# START OF Given records
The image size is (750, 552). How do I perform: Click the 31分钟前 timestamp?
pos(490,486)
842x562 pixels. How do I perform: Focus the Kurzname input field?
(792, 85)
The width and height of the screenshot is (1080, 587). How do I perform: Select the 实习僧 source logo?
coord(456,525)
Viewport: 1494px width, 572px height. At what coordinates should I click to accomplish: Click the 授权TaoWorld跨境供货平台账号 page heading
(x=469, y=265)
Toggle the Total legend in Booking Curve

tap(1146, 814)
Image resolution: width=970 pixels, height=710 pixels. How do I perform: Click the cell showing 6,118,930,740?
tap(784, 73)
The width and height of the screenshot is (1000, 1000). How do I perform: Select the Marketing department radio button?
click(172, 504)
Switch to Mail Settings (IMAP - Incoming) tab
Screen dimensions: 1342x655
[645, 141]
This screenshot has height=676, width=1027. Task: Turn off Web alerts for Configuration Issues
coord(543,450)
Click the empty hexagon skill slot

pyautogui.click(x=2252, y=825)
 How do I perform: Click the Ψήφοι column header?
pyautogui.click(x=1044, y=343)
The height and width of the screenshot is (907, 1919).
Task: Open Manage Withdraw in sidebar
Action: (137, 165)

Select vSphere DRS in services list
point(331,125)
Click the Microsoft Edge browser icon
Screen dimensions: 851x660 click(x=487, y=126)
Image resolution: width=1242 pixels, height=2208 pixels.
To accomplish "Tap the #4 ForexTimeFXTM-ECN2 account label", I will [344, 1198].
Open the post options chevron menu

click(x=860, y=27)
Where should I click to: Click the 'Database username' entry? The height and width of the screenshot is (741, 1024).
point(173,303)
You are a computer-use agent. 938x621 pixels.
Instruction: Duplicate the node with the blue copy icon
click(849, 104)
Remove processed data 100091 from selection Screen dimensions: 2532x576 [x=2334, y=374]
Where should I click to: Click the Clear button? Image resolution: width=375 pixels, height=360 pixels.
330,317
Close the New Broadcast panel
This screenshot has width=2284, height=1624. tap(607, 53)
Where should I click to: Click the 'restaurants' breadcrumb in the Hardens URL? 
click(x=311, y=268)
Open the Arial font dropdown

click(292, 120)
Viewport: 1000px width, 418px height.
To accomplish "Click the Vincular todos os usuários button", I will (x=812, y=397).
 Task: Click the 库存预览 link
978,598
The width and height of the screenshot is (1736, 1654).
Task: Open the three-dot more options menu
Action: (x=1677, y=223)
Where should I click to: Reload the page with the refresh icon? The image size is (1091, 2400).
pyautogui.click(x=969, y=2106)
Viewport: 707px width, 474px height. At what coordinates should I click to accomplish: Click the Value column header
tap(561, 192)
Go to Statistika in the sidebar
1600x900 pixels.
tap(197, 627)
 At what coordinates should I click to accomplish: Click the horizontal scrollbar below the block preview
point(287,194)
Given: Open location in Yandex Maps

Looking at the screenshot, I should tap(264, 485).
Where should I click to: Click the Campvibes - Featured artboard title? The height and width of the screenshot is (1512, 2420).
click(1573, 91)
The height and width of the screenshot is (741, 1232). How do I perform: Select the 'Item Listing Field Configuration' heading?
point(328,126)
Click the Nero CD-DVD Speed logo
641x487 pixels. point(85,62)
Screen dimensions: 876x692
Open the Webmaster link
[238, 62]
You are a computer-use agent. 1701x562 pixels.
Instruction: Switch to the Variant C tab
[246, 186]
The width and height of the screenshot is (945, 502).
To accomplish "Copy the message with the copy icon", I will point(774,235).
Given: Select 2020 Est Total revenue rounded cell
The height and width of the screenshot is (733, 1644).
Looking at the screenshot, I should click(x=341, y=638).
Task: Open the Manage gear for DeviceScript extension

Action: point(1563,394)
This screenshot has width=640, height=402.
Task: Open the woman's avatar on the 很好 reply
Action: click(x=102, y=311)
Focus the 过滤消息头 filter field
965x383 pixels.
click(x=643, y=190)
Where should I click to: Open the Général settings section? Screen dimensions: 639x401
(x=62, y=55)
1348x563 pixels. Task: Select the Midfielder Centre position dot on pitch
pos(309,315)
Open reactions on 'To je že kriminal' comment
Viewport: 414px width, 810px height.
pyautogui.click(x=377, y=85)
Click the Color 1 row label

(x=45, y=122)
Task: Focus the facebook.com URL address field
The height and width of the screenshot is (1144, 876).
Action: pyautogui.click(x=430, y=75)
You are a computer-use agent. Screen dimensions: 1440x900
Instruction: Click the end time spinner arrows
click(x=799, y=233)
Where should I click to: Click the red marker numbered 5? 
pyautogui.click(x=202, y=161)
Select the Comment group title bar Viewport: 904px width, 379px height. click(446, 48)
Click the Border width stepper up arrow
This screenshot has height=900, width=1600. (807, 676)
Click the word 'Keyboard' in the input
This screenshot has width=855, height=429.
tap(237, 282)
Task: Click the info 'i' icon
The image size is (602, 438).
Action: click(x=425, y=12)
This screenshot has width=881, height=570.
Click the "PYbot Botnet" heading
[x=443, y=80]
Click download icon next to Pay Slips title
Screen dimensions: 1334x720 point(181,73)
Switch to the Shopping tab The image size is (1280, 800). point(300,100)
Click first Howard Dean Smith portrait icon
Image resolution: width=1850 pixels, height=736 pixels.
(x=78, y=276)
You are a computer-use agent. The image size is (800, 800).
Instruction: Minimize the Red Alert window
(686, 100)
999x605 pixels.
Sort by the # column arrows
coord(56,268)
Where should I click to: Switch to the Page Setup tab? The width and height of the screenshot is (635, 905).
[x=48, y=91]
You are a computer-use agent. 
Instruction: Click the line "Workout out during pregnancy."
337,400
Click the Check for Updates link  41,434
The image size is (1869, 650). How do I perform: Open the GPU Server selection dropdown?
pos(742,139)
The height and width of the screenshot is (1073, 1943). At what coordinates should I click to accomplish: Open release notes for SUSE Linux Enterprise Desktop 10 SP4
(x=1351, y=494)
# END OF Given records
▸ **Set problem**
Render the material above as a Markdown table with two columns, Row and Line. Give each line of the material its own numbered row and leave out blank lines.

▸ **Finished exercise**
| Row | Line |
|---|---|
| 1 | The image size is (750, 552). How do I perform: Click the 31分钟前 timestamp? |
| 2 | pos(490,486) |
| 3 | 842x562 pixels. How do I perform: Focus the Kurzname input field? |
| 4 | (792, 85) |
| 5 | The width and height of the screenshot is (1080, 587). How do I perform: Select the 实习僧 source logo? |
| 6 | coord(456,525) |
| 7 | Viewport: 1494px width, 572px height. At what coordinates should I click to accomplish: Click the 授权TaoWorld跨境供货平台账号 page heading |
| 8 | (x=469, y=265) |
| 9 | Toggle the Total legend in Booking Curve |
| 10 | tap(1146, 814) |
| 11 | Image resolution: width=970 pixels, height=710 pixels. How do I perform: Click the cell showing 6,118,930,740? |
| 12 | tap(784, 73) |
| 13 | The width and height of the screenshot is (1000, 1000). How do I perform: Select the Marketing department radio button? |
| 14 | click(172, 504) |
| 15 | Switch to Mail Settings (IMAP - Incoming) tab |
| 16 | Screen dimensions: 1342x655 |
| 17 | [645, 141] |
| 18 | This screenshot has height=676, width=1027. Task: Turn off Web alerts for Configuration Issues |
| 19 | coord(543,450) |
| 20 | Click the empty hexagon skill slot |
| 21 | pyautogui.click(x=2252, y=825) |
| 22 |  How do I perform: Click the Ψήφοι column header? |
| 23 | pyautogui.click(x=1044, y=343) |
| 24 | The height and width of the screenshot is (907, 1919). |
| 25 | Task: Open Manage Withdraw in sidebar |
| 26 | Action: (137, 165) |
| 27 | Select vSphere DRS in services list |
| 28 | point(331,125) |
| 29 | Click the Microsoft Edge browser icon |
| 30 | Screen dimensions: 851x660 click(x=487, y=126) |
| 31 | Image resolution: width=1242 pixels, height=2208 pixels. |
| 32 | To accomplish "Tap the #4 ForexTimeFXTM-ECN2 account label", I will [344, 1198]. |
| 33 | Open the post options chevron menu |
| 34 | click(x=860, y=27) |
| 35 | Where should I click to: Click the 'Database username' entry? The height and width of the screenshot is (741, 1024). |
| 36 | point(173,303) |
| 37 | You are a computer-use agent. 938x621 pixels. |
| 38 | Instruction: Duplicate the node with the blue copy icon |
| 39 | click(849, 104) |
| 40 | Remove processed data 100091 from selection Screen dimensions: 2532x576 [x=2334, y=374] |
| 41 | Where should I click to: Click the Clear button? Image resolution: width=375 pixels, height=360 pixels. |
| 42 | 330,317 |
| 43 | Close the New Broadcast panel |
| 44 | This screenshot has width=2284, height=1624. tap(607, 53) |
| 45 | Where should I click to: Click the 'restaurants' breadcrumb in the Hardens URL?  |
| 46 | click(x=311, y=268) |
| 47 | Open the Arial font dropdown |
| 48 | click(292, 120) |
| 49 | Viewport: 1000px width, 418px height. |
| 50 | To accomplish "Click the Vincular todos os usuários button", I will (x=812, y=397). |
| 51 |  Task: Click the 库存预览 link |
| 52 | 978,598 |
| 53 | The width and height of the screenshot is (1736, 1654). |
| 54 | Task: Open the three-dot more options menu |
| 55 | Action: (x=1677, y=223) |
| 56 | Where should I click to: Reload the page with the refresh icon? The image size is (1091, 2400). |
| 57 | pyautogui.click(x=969, y=2106) |
| 58 | Viewport: 707px width, 474px height. At what coordinates should I click to accomplish: Click the Value column header |
| 59 | tap(561, 192) |
| 60 | Go to Statistika in the sidebar |
| 61 | 1600x900 pixels. |
| 62 | tap(197, 627) |
| 63 |  At what coordinates should I click to accomplish: Click the horizontal scrollbar below the block preview |
| 64 | point(287,194) |
| 65 | Given: Open location in Yandex Maps |
| 66 | Looking at the screenshot, I should tap(264, 485). |
| 67 | Where should I click to: Click the Campvibes - Featured artboard title? The height and width of the screenshot is (1512, 2420). |
| 68 | click(1573, 91) |
| 69 | The height and width of the screenshot is (741, 1232). How do I perform: Select the 'Item Listing Field Configuration' heading? |
| 70 | point(328,126) |
| 71 | Click the Nero CD-DVD Speed logo |
| 72 | 641x487 pixels. point(85,62) |
| 73 | Screen dimensions: 876x692 |
| 74 | Open the Webmaster link |
| 75 | [238, 62] |
| 76 | You are a computer-use agent. 1701x562 pixels. |
| 77 | Instruction: Switch to the Variant C tab |
| 78 | [246, 186] |
| 79 | The width and height of the screenshot is (945, 502). |
| 80 | To accomplish "Copy the message with the copy icon", I will point(774,235). |
| 81 | Given: Select 2020 Est Total revenue rounded cell |
| 82 | The height and width of the screenshot is (733, 1644). |
| 83 | Looking at the screenshot, I should click(x=341, y=638). |
| 84 | Task: Open the Manage gear for DeviceScript extension |
| 85 | Action: point(1563,394) |
| 86 | This screenshot has width=640, height=402. |
| 87 | Task: Open the woman's avatar on the 很好 reply |
| 88 | Action: click(x=102, y=311) |
| 89 | Focus the 过滤消息头 filter field |
| 90 | 965x383 pixels. |
| 91 | click(x=643, y=190) |
| 92 | Where should I click to: Open the Général settings section? Screen dimensions: 639x401 |
| 93 | (x=62, y=55) |
| 94 | 1348x563 pixels. Task: Select the Midfielder Centre position dot on pitch |
| 95 | pos(309,315) |
| 96 | Open reactions on 'To je že kriminal' comment |
| 97 | Viewport: 414px width, 810px height. |
| 98 | pyautogui.click(x=377, y=85) |
| 99 | Click the Color 1 row label |
| 100 | (x=45, y=122) |
| 101 | Task: Focus the facebook.com URL address field |
| 102 | The height and width of the screenshot is (1144, 876). |
| 103 | Action: pyautogui.click(x=430, y=75) |
| 104 | You are a computer-use agent. Screen dimensions: 1440x900 |
| 105 | Instruction: Click the end time spinner arrows |
| 106 | click(x=799, y=233) |
| 107 | Where should I click to: Click the red marker numbered 5?  |
| 108 | pyautogui.click(x=202, y=161) |
| 109 | Select the Comment group title bar Viewport: 904px width, 379px height. click(446, 48) |
| 110 | Click the Border width stepper up arrow |
| 111 | This screenshot has height=900, width=1600. (807, 676) |
| 112 | Click the word 'Keyboard' in the input |
| 113 | This screenshot has width=855, height=429. |
| 114 | tap(237, 282) |
| 115 | Task: Click the info 'i' icon |
| 116 | The image size is (602, 438). |
| 117 | Action: click(x=425, y=12) |
| 118 | This screenshot has width=881, height=570. |
| 119 | Click the "PYbot Botnet" heading |
| 120 | [x=443, y=80] |
| 121 | Click download icon next to Pay Slips title |
| 122 | Screen dimensions: 1334x720 point(181,73) |
| 123 | Switch to the Shopping tab The image size is (1280, 800). point(300,100) |
| 124 | Click first Howard Dean Smith portrait icon |
| 125 | Image resolution: width=1850 pixels, height=736 pixels. |
| 126 | (x=78, y=276) |
| 127 | You are a computer-use agent. The image size is (800, 800). |
| 128 | Instruction: Minimize the Red Alert window |
| 129 | (686, 100) |
| 130 | 999x605 pixels. |
| 131 | Sort by the # column arrows |
| 132 | coord(56,268) |
| 133 | Where should I click to: Switch to the Page Setup tab? The width and height of the screenshot is (635, 905). |
| 134 | [x=48, y=91] |
| 135 | You are a computer-use agent.  |
| 136 | Instruction: Click the line "Workout out during pregnancy." |
| 137 | 337,400 |
| 138 | Click the Check for Updates link  41,434 |
| 139 | The image size is (1869, 650). How do I perform: Open the GPU Server selection dropdown? |
| 140 | pos(742,139) |
| 141 | The height and width of the screenshot is (1073, 1943). At what coordinates should I click to accomplish: Open release notes for SUSE Linux Enterprise Desktop 10 SP4 |
| 142 | (x=1351, y=494) |